Records ▸
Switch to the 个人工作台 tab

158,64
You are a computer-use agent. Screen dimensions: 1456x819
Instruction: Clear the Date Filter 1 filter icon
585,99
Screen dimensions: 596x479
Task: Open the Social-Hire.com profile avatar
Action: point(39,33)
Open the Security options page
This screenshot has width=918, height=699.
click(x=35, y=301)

Task goal ▸ No line should appear in the answer except those from the one containing "Instruction: Clear the" through the last line of the listing, each retyped exactly.

Expected output ▸
Instruction: Clear the Date Filter 1 filter icon
585,99
Screen dimensions: 596x479
Task: Open the Social-Hire.com profile avatar
Action: point(39,33)
Open the Security options page
This screenshot has width=918, height=699.
click(x=35, y=301)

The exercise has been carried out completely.